**提示文**
------------------------------------------------------------------------

脳卒中リハビリ

なぜ一般的な病院で受けるリハビリテーションでは脳卒中の麻痺が治らないのか?

 

はじめに

脳卒中で倒れたら、救急車に乗って病院に運ばれます。

そして集中治療室に運ばれて、治療を受けるのですが、ここで受ける治療は、あなたを死なせないために、命を助けるための治療です。

同時になるべく後遺症の麻痺を軽くするための治療でもあります。

集中治療室での治療が上手くいって、あなたの命が助かったら、次にあなたは「回復期リハビリテーション病院」に運ばれます。

そして3ヶ月から半年ぐらいの期間、リハビリテーションを受けるのですが、なんかスッキリしませんよね。

あなたは何がスッキリしていないのでしょうか?

そうですね、あなたは「もう少し脳卒中の麻痺を治すリハビリをやって欲しかった」と思っているのでしょう。

当たりましたか?

実は現在の回復期リハビリテーション病院で行なわれている、脳卒中のリハビリテーションは、ほとんどが麻痺を治すためのものではありません。

------------------------------------------------------------------------

コレクションから抜粋した行
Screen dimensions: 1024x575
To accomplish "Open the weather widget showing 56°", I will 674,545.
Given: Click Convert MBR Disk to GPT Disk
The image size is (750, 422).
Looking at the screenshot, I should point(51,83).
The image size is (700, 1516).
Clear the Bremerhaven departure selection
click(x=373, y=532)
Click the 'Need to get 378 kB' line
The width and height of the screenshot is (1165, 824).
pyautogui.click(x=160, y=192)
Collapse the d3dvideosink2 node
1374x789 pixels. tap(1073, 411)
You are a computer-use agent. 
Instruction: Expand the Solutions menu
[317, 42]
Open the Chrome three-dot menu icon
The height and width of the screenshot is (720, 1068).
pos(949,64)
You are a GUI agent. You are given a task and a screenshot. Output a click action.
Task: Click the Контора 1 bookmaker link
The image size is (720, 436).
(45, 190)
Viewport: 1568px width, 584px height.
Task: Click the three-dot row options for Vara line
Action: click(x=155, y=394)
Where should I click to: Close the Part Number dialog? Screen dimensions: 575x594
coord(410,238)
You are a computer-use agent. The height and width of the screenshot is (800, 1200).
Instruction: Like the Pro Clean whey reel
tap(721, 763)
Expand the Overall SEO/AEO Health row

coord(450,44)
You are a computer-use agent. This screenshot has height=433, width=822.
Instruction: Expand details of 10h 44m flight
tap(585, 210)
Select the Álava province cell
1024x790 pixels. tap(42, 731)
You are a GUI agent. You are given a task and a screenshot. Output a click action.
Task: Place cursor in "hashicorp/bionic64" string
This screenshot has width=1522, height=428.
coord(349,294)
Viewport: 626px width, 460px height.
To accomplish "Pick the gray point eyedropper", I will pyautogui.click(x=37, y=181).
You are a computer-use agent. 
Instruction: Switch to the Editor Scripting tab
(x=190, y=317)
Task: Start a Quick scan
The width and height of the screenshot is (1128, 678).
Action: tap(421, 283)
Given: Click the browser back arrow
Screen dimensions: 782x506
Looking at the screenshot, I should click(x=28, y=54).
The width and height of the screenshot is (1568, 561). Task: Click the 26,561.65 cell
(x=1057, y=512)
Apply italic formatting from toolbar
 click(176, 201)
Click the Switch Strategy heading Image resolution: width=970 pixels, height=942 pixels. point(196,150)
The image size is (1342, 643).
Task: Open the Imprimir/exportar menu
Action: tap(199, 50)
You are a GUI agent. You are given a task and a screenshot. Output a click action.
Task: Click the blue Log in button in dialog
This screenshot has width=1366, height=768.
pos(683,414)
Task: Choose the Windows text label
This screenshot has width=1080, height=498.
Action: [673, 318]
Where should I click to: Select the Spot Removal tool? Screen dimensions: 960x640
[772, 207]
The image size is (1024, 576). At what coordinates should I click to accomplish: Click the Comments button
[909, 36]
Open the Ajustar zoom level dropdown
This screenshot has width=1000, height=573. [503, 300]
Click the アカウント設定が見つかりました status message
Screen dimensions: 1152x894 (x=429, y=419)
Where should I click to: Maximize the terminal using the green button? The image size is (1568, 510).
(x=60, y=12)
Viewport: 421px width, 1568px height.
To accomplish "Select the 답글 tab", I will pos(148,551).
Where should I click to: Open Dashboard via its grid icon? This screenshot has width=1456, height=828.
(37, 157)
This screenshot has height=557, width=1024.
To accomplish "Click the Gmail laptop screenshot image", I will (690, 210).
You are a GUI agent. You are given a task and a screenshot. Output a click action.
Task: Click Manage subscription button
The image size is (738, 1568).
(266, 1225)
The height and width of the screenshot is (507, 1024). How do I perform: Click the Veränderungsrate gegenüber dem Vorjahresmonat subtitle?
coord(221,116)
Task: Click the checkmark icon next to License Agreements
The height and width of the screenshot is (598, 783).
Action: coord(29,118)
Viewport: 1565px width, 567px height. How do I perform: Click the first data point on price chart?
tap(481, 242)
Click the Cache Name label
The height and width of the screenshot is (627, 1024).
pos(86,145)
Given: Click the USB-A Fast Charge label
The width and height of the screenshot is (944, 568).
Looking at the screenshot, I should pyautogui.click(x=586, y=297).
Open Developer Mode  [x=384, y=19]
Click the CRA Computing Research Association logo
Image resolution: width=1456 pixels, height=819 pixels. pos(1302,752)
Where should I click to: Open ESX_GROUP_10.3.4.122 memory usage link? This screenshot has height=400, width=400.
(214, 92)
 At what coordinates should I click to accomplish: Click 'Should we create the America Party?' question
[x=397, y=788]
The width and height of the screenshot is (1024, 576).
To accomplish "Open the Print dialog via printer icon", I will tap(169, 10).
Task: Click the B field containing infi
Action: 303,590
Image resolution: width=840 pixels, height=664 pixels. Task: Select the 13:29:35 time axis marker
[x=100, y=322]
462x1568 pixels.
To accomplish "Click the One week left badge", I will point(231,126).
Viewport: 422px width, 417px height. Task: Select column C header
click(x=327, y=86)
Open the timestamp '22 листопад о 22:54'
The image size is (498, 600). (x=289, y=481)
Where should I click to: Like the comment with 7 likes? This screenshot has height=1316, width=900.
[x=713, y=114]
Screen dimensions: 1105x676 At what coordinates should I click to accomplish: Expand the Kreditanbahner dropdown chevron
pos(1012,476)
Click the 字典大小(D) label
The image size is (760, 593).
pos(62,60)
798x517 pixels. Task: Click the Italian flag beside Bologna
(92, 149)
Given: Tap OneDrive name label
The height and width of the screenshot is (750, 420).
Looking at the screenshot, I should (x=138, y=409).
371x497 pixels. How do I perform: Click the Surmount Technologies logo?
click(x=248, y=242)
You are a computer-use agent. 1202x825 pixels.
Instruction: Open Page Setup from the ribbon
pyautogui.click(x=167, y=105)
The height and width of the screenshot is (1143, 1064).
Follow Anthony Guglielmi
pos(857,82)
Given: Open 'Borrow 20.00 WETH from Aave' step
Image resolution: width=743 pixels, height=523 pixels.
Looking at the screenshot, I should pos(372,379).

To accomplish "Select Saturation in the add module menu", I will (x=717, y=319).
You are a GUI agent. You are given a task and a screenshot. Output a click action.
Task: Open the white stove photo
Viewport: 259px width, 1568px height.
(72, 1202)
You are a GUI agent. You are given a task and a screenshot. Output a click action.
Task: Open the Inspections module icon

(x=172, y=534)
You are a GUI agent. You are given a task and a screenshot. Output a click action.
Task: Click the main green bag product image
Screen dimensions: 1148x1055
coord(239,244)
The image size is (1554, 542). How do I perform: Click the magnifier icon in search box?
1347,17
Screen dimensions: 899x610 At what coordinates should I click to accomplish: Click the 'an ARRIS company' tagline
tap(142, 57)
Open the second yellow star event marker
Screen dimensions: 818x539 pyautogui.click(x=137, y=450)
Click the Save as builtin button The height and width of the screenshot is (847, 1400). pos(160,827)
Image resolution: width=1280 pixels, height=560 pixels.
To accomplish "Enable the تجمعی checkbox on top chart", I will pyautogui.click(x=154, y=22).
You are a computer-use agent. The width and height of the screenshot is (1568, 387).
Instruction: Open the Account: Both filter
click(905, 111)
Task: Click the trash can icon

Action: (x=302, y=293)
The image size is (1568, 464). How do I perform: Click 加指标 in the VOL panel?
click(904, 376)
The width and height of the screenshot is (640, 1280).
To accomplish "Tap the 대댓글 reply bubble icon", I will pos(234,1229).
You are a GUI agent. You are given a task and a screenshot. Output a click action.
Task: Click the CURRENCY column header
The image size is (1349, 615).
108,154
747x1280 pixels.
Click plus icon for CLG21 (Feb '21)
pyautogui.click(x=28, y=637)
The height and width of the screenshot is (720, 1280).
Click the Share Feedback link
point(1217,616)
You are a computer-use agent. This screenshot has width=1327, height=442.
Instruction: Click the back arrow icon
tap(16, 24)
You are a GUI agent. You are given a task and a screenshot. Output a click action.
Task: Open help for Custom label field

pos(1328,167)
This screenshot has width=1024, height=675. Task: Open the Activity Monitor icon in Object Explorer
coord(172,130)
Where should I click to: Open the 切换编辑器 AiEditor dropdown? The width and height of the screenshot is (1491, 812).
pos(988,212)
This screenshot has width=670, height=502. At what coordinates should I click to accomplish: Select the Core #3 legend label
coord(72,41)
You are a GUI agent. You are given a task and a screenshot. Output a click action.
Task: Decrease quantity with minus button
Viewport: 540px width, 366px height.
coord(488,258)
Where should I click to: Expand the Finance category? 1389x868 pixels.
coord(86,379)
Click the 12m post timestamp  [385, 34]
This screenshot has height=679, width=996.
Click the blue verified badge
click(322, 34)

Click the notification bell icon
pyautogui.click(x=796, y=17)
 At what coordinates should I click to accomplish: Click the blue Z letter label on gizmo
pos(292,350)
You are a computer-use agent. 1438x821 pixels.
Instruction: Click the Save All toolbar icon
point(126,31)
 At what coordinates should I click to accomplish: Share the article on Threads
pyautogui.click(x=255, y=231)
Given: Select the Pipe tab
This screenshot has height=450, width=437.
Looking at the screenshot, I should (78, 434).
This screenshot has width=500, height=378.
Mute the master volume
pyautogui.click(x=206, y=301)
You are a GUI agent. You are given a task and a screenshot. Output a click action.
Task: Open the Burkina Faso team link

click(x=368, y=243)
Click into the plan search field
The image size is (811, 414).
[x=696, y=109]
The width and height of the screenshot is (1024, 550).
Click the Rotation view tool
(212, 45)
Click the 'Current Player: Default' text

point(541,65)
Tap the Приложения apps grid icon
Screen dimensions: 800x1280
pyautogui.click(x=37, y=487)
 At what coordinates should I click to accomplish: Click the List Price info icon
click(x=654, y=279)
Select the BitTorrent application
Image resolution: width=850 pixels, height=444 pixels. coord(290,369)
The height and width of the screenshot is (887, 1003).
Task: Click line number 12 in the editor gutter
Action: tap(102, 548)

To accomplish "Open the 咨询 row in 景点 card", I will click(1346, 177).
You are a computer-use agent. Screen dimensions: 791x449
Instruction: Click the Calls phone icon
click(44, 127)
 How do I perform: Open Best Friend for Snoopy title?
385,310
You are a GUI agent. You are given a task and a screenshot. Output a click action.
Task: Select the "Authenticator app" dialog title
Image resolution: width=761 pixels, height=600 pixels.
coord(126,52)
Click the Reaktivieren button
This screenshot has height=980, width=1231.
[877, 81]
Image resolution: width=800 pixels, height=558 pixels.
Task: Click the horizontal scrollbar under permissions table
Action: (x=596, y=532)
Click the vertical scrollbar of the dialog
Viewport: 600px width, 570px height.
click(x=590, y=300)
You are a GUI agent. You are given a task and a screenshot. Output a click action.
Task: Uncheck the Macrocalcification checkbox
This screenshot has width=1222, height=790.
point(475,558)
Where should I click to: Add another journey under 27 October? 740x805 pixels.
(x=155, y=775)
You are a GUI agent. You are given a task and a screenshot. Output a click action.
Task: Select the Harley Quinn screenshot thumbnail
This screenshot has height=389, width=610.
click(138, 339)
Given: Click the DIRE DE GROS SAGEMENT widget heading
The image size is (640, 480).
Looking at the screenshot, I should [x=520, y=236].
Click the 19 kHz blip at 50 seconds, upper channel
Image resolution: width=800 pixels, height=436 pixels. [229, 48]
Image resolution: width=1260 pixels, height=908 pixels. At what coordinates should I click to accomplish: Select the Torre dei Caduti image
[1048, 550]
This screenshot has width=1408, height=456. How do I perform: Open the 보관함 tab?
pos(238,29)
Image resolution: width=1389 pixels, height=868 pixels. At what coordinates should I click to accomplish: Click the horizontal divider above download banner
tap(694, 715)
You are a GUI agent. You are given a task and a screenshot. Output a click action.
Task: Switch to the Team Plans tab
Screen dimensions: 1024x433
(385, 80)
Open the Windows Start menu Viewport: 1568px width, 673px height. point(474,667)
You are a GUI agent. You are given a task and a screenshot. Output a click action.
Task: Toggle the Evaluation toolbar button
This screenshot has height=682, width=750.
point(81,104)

------------------------------------------------------------------------

**取り組む課題**
a - 提示文について、次の問いに答えてください。
(i) 集中治療室での治療は、命を助けることのほかに、何のための治療でもあるとされていますか。
(ii) 集中治療室での治療で命が助かった後、次にどこに運ばれますか。
(iii) そこでリハビリテーションを受ける期間はどのくらいとされていますか。
b - 提示文の内容を二文で要約してください。
提示文に書かれている内容だけを根拠にしてください。

**演習の結果**
a -
(i) なるべく後遺症の麻痺を軽くするための治療です。
(ii) 「回復期リハビリテーション病院」です。
(iii) 3ヶ月から半年ぐらいです。

b - 脳卒中で倒れると、まず集中治療室で命を助け後遺症の麻痺を軽くするための治療を受け、その後は回復期リハビリテーション病院で3ヶ月から半年ぐらいリハビリテーションを受けます。しかし、現在の回復期リハビリテーション病院で行なわれている脳卒中のリハビリテーションは、ほとんどが麻痺を治すためのものではありません。